We are investigating the effect of extreme temperatures (both hot and cold) on various health outcomes. The HadUK-Grid gridded climate observations on a 1km grid over the UK (v1.3.0.ceda) and the UK Biobank data will be used. A quick summary of the climate observations are available at https://statgen.org/uk-weather/weather_summary_simple.html.
We investigated plasma proteomic changes in response to acute heat exposure and subsequent heat acclimation. We also explored whether changes at the proteomic level correlate with the classic physiological changes of human heat acclimation. Such untargeted proteomic investigations have the potential to generate new hypotheses and accessible results sharing can help accelerate discoveries in this field. The web application is available at https://acclimation.statgen.org/.
The ExPheWas browser showcases the results of a phenome-wide association study (PheWAS) using an approach that models the joint effect of variants at protein-coding genes. In the current data release, we tested the association between 26,616 protein coding or lincRNA genes and 1,746 phenotypes available in the UK Biobank. The ExPheWas browser is available at https://exphewas.ca/ and has been published in Nucleic Acids Research (doi: 10.1093/nar/gkac289).
We have multiple PheWeb instances publicly available. Those instances are hosted on a Compute Canada virtual machine.
forward is a bioinformatics utility to execute, manage and explore phenomic studies. It is available via GitHub. It's documentation is available here. An issue tracker for this project (which can be used for feature requests) is also available.
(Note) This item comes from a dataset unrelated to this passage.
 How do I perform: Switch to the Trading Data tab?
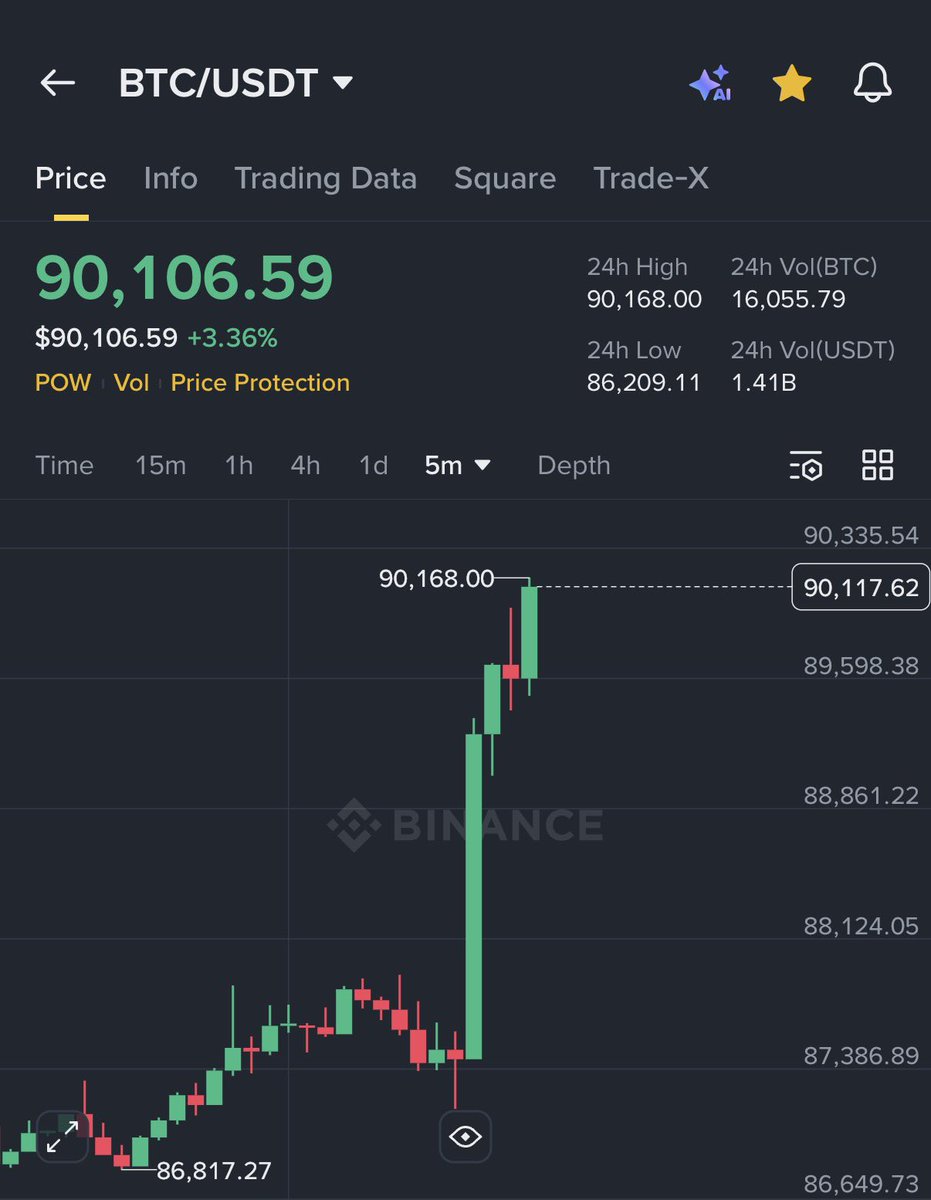[x=325, y=179]
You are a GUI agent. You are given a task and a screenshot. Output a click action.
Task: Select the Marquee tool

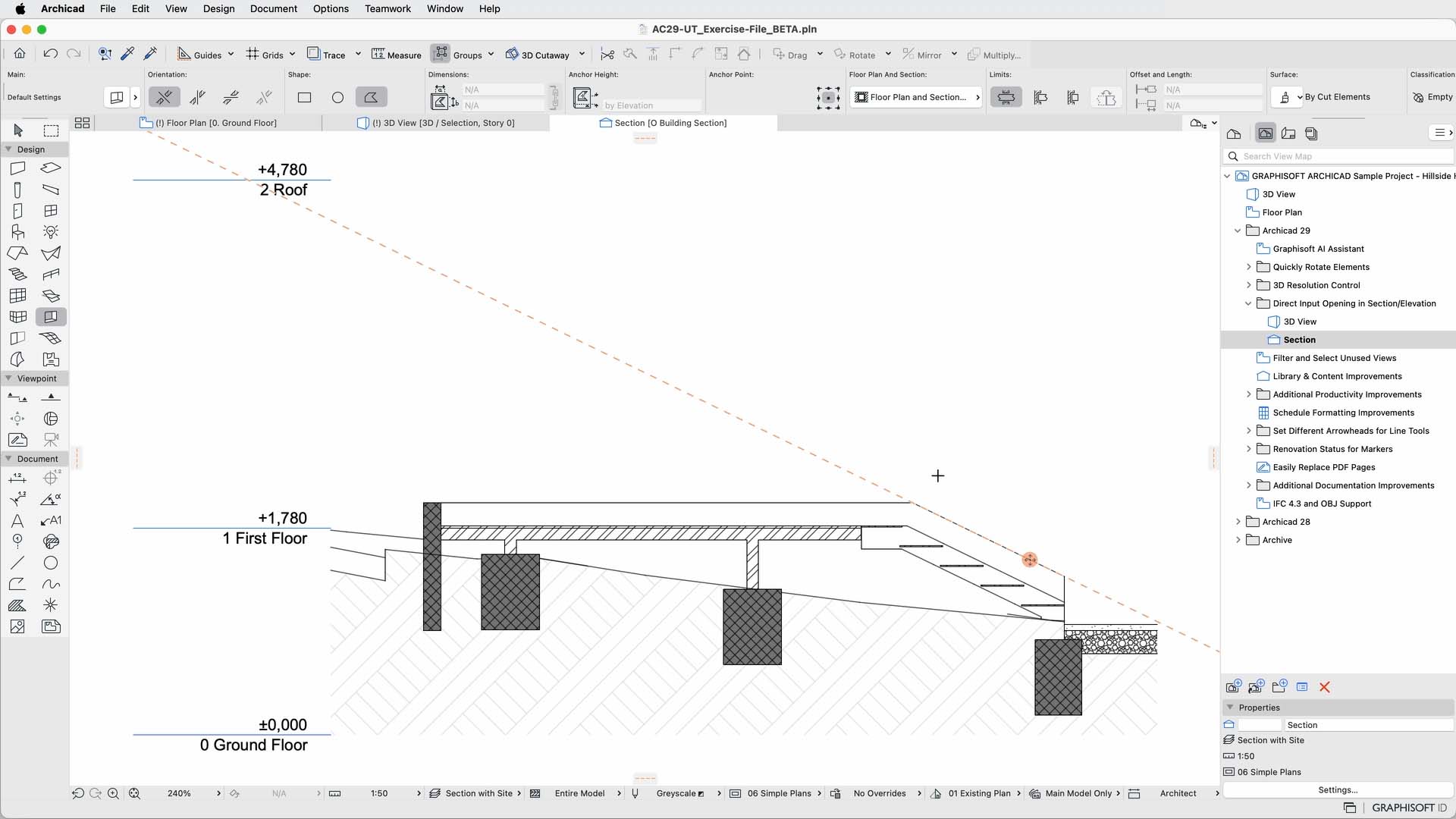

genipe is an automatic pipeline to perform genome-wide imputation analysis on a genotyped dataset. It is available via GitHub. Full documentation is available, along with detailed installation instructions.
pyplink is an open source python module that enables working with Plink binary files without having to first convert them to text files. It is available via GitHub. The README file contains a description of how to use this module.
pyGenClean is a bioinformatics tool to facilitate and standardize the genetic data clean up pipeline with genotyping array data. In conjunction with a source batch-queuing system, the tool minimizes data manipulation errors, it accelerates the completion of the data clean up process and it provides informative graphics and metrics to guide decision making for statistical analysis. It is available via GitHub.
This set of tools was created for the study of whole genome sequencing based algorithms for CNV genotyping in monozygotic twins families.
We have created a script that converts integrated SNP and CNV calls generated from Birdsuite's Fawkes procedure into phased copy number genotypes (CN genotypes) using familial pedigree data. This software makes possible the use of CNPs and CNVs for genetic linkage with family data.
We have created a program that automatically generates the input files for Alohomora_m. The program, Chip2Spell, takes as input a genotype report and publicly available annotation files and creates the genotype file, map file and frequency file that will be used by Alohomora. The program is especially useful if the map and frequency files for a given platform are not stored in the Alohomora library, but it is also a quick way to convert the standard Affymetrix or Illumina genotype report format to the AB format requested by Alohomora.
We have created some code that performs a GWAS analysis of gene-environment interactions for imputed SNPs and non-imputed SNPs. Instead of using PLINK to perform the logistic regressions or the generalized linear model, we used the PLINK's R plug-in function to do it for the non-imputed SNPs.
We have coded the MAX test of Zheng and Gastwirth (Statist. Med. 2006;25:3150) in some SAS MACROS. As well, we have created a wrapper for our MAX test code that allows the user to correct for multiple testing by using the maxT algorithm (Alg 4.1 of Westfall and Young, 1993).
Paper highlighting the basic features of SAS/Genetics as we routinely apply them to the analysis of human genetic association studies, along with additional SAS/STAT procedures such as LOGISTIC and PHREG to conduct analyses commonly used in human genetic studies.
Testing for the presence of linkage disequilibrium (LD) and measuring its value is important in statistical genetics. LD deals with the correlation of genetic variation at two or more loci in the genome within a given population. PROC ALLELE in SAS/GENETICS provides a variety of pairwise LD measures that are related to the well-known Pearson correlation r. Different statistical tests of linkage disequilibrium are performed using PROC ALLELE. PROC HAPLOTYPE offers LD test statistics for multiple loci. In this paper, we clarify differences between LD measures obtained using PROC ALLELE and show how the HAPLO=OPTION of this procedure interacts with the linkage disequilibrium calculations and tests. Moreover, we compare PROC CORR and PROC ALLELE in terms of correlation coefficients of genotypic data.